3) Corporation versus FLP or FLLC
The choice for a family business entity usually is narrowed down to the FLP or FLLC relatively easily. The corporate form tends to be less popular for several reasons:
* A corporation is not a pass-through entity for income tax purposes unless the S corporation election is made. Even if the S corporation election is made, an S corporation is still not as flexible for income tax purposes as the LP or LLC, and there are limits on who may be a shareholder (certain trusts may not qualify or may have to make elections that subject them to higher tax rates).
* A corporation is subject to capital gains taxes on dissolution. IRC §336. (If an S corporation is going to sell the corporate assets, the dissolution tax can be minimized or eliminated).
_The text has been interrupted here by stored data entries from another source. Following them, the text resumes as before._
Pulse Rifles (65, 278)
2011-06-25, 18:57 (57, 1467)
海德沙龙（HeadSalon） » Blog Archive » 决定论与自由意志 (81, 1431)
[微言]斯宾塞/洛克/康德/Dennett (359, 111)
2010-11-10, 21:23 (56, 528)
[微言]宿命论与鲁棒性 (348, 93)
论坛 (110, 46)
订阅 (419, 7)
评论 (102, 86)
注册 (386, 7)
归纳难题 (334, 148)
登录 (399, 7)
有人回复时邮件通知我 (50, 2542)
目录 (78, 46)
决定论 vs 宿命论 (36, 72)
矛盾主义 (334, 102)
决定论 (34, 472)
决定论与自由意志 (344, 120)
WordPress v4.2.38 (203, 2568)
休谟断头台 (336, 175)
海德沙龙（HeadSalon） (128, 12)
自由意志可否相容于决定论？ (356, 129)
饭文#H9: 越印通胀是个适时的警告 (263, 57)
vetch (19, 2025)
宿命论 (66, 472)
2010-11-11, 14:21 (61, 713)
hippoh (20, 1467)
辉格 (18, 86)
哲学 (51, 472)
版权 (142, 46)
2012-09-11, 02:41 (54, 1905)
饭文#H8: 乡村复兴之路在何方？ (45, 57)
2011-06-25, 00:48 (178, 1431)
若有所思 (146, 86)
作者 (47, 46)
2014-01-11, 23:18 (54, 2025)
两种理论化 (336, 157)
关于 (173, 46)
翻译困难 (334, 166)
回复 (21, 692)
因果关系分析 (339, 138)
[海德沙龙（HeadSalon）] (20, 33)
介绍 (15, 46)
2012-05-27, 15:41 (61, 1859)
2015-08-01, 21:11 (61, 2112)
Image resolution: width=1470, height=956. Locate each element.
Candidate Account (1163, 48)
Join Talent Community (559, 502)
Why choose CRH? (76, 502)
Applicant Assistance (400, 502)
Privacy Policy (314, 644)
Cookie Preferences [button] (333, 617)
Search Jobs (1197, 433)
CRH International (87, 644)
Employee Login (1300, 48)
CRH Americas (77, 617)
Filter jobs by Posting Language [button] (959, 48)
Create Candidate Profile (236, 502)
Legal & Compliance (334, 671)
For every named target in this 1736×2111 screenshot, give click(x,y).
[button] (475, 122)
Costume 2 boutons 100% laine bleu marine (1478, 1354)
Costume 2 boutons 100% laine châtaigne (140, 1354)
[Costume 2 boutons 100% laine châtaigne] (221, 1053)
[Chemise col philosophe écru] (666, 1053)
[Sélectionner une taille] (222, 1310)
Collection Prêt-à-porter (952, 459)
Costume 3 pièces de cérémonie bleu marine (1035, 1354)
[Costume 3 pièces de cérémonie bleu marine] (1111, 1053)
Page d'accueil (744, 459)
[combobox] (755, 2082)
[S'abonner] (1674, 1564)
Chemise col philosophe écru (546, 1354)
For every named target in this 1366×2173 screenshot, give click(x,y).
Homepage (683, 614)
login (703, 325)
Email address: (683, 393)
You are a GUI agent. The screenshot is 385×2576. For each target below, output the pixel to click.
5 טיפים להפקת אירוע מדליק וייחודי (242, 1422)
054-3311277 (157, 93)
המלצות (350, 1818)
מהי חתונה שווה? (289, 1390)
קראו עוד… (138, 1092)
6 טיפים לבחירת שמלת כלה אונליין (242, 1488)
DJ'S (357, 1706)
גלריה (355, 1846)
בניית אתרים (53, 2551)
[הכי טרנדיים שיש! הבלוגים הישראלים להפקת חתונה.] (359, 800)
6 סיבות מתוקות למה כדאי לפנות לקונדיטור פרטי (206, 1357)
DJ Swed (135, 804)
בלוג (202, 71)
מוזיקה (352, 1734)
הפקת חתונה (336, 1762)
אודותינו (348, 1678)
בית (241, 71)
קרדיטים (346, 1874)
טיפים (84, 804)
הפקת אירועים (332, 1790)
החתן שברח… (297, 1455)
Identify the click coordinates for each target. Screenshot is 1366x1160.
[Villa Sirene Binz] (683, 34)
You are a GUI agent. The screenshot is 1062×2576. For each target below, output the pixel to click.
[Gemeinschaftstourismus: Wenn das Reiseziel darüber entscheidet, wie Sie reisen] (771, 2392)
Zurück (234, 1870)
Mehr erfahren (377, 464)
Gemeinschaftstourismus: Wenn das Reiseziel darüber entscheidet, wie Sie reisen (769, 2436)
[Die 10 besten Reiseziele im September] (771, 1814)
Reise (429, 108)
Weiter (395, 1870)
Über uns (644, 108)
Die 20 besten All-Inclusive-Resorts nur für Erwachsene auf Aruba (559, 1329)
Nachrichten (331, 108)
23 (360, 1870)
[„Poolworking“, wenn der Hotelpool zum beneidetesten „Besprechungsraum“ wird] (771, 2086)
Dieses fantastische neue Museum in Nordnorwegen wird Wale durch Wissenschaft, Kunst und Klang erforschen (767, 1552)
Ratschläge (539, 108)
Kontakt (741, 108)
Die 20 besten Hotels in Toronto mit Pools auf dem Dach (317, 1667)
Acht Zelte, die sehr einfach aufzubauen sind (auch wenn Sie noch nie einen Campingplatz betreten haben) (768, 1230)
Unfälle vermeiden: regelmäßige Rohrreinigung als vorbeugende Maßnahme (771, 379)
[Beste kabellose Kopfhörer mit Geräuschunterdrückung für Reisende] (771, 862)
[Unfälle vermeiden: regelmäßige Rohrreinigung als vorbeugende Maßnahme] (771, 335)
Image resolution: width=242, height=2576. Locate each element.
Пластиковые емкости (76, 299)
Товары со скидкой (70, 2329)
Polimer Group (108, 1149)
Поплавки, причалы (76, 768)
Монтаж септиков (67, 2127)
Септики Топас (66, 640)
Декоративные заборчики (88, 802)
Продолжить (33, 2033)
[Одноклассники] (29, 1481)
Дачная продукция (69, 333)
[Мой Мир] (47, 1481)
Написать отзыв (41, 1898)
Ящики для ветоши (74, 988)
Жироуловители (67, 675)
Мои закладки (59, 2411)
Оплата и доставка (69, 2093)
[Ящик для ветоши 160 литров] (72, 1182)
* The corporate entity has less organizational flexibility than does either the LP or LLC. A corporation must comply with the required corporate formalities under state law, such as annual shareholders' and directors' meetings and written minutes, to ensure that the entity is not disregarded for tax, liability, or other purposes. Neither the LP nor the LLC is required to observe such formalities.
4) Business Taxation
Please schedule an appointment to discuss Business Taxation.
5) Non Profit Corporations :
Private and Family Foundations Trusts:
Client often needs a nonprofit enterprise. Client can form an enterprise which has a manifest charitable, religious, or mutual benefit purpose, or if tax-exempt status is necessary to attract funds. Many activities, however, can be carried on by a for-profit or nonprofit entity, such as scientific research enterprises, private schools, or hospitals. Private family foundation trusts avoids the arbitrary 49-percent restriction of Corp C §5227(a) that would prevent a board from being composed solely of family members if even one member of the family is to be employed by the foundation.
Charitable corporations, (a) are required to file reports with the Attorney General under Govt. C §12583 (b) have annual revenue in excess of $ 2 million and (c) must prepare annual financial statements that are audited by an independent certified public accountant in conformity with generally accepted accounting standards.
6) Selection of Business Entity
Attorneys generally advise clients to avoid general partnerships because of the unlimited liability that each partner has for the obligations of the partnership and for acts of other partners committed within the scope of the partnership business.
Family business entities may accomplish a number of goals, including (1) income, gift, and estate tax planning and tax savings through valuation discounts; (2) centralized management of assets; (3) pooling of assets; (4) asset protection; and (5) training younger generations in management of assets. The ability to meet multiple goals has contributed to the popularity of these entities. However, family business entities can be complex and expensive to implement. They are often treated by the IRS as aggressive for gift and estate tax planning and therefore subject to heightened scrutiny.